According to DNV, connecting 525 kV HVDC bipole circuits through the Mid-Atlantic from the Northeast requires reducing the size and weight of offshore platforms for 525 kV HVDC bipoles, defining technical and operational expectations for DC interlinks between the bipoles, and locating interconnection points or navigation channels for bipole reservations. 

State offshore wind commitments and projected energy needs. Image used courtesy of Brattle Group (Page 6, Table ES-1)

DNV Recommendations: 320 kV HVDC Now, 525 kV Later

HVDC is the preferred transmission technology for offshore wind projects because DC cables can stretch long distances (49 to 62 miles) with lower active power losses than HVAC. In AC power transfer, offshore voltages can only reach 220 kV unless several cables are used. However, unlike AC, HVDC requires converters and large offshore substations to house electrical components. 

Two common HVDC export configurations include a 320 kV symmetric monopole design with 1.3 GW of maximum transmission and a 525 kV bipole supporting up to 2 GW. At least two cables are typically required for subsea transmission. Monopolar designs comprise an HV cable and a lighter return cable, while bipolar designs have both cables operating at high voltages. According to National Grid, four to six cables are typically needed to meet the capacity of a comparable AC or DC overhead line. In existing cable technology, continuous power transfer is limited to 2 GW on a single DC bipole circuit. However, a double-circuit overhead AC line could support 6 GW. 
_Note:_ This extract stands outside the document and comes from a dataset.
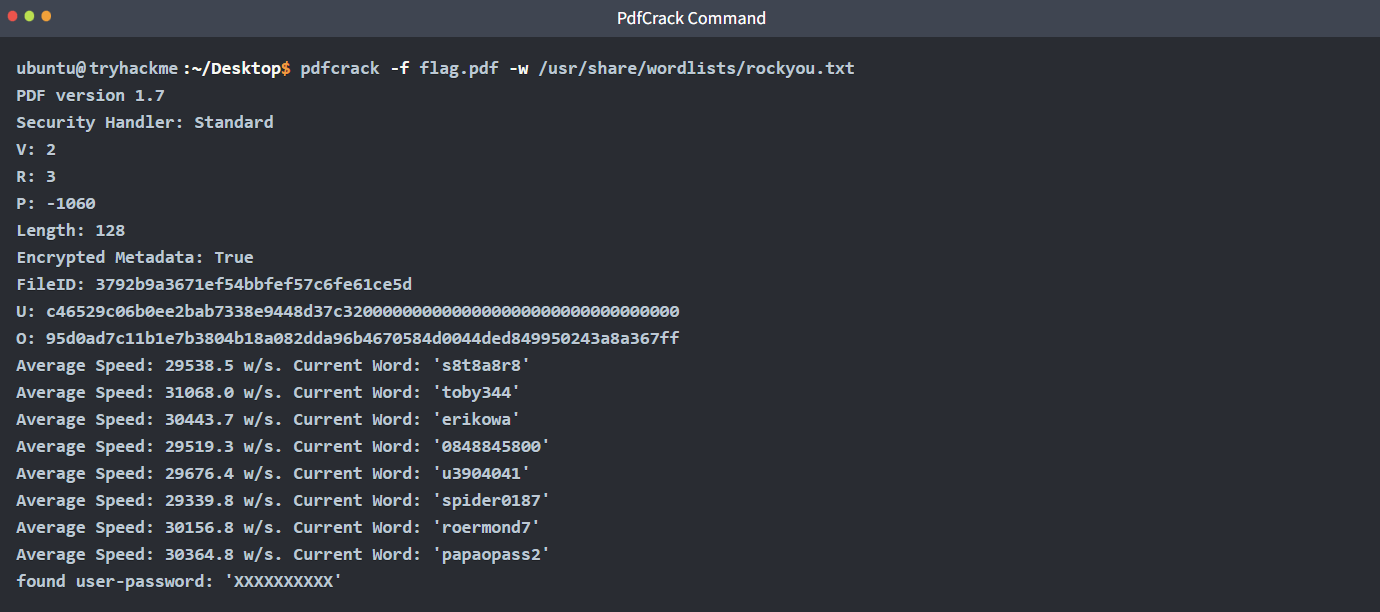Image resolution: width=1380 pixels, height=612 pixels.
Task: Click the current word 's8t8a8r8'
Action: [480, 365]

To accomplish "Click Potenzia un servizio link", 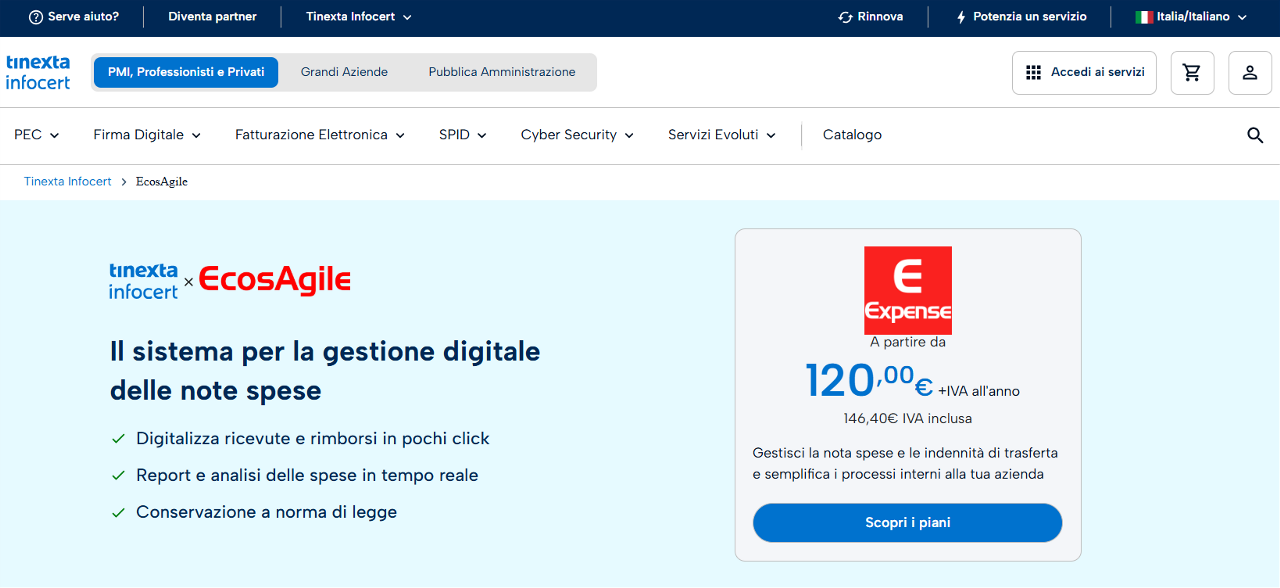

Offshore transmission technology outlook from DNV. Image used courtesy of DNV

In the near term (between five and eight years), DNV suggests states should focus on 320 kV HVDC symmetric monopoles without AC or DC interlinks. While 400 kV monopoles were considered, current supply chain bottlenecks limit commercial availability. On the other hand, 320 kV equipment is well-established, with more vessels available to install the offshore converter stations compared to other designs. 

DNV also argued that adding a meshed network to the system design increases complexity and uncertainty for suppliers. Meshed offshore grids require multi-terminal HVDC connections to ensure interoperability between wind farm clusters, an innovation currently being explored in European waters. The U.S. is likely decades away from such a build-out, with only a handful of offshore wind plants online. The Department of Energy is evaluating the feasibility of an interregional meshed transmission network in the Atlantic. Still, today’s vessels are insufficient for a large-scale meshed network in the U.S. 

Scaling Up to 525 kV: TenneT Standardization

Enabling the connection of 525 kV HVDC bipole circuits from the Northeast through the Mid-Atlantic could support a 2 GW expansion through the region. To meet reliability standards and contingency reserve levels, DNV suggested developers work with grid operators to use demand response and storage resources to address HVDC export losses.

Within the mid-term (eight to 12 years), DNV predicts that intra-regional 525 kV bipoles with DC interlinks will become the predominant transmission technology based on the growing number of projects procured by TenneT, a transmission system operator serving the Netherlands and part of Germany. 

European standardization programs emphasize a 2 GW offshore wind transmission system using 66 kV AC cables and a 525 kV DC cable system. Image used courtesy of TenneT

TenneT and five major suppliers designed a 525 kV HVDC voltage source converter platform to network to multi-terminal equipment and standardized around a 2 GW cable capacity. In a single cable package, the 2 GW standard more than doubles the transmission capacity of existing technologies. For example, a 28 GW system needs less than half as many connections (only 14). 

TenneT touts a one-size-fits-all standard featuring a 66 kV direct link to wind farms, an offshore converter station, and a 525 kV cable system to transmit energy to land and an onshore converter unit. In a new approach to DC systems built before 2025, this concept combines the functions of AC substations and HVDC converters. Since the stations convert electricity from AC to DC, they don’t need an intermediate AC substation between the offshore station and the wind farm. Thus, a direct connection saves on costs and reduces the environmental footprint. 

TenneT’s standardized offshore transmission system design. Image used courtesy of TenneT

After AC to DC conversion, electricity is then sent to shore through a 525 kV system bundled with four cables, including a negative and positive 525 kV pole, a fiber-optic cable, and a metallic return. The cables run underground to the onshore converter station, where the 525 kV DC transitions to 380 kV AC. This voltage matches the onshore grid, enabling electricity to flow to millions of households and businesses. 

While such a design is possible for the U.S., challenges hinder near-term deployment, including interconnection contingency reserve regulations and the lack of available installation vessels or transport barges to handle the large weight and size of a 525 kV platform. Still, DNV’s signatories are confident these barriers can be addressed quickly, and 525 kV HVDC bipoles with DC interlinks can be delivered around the mid-2030s.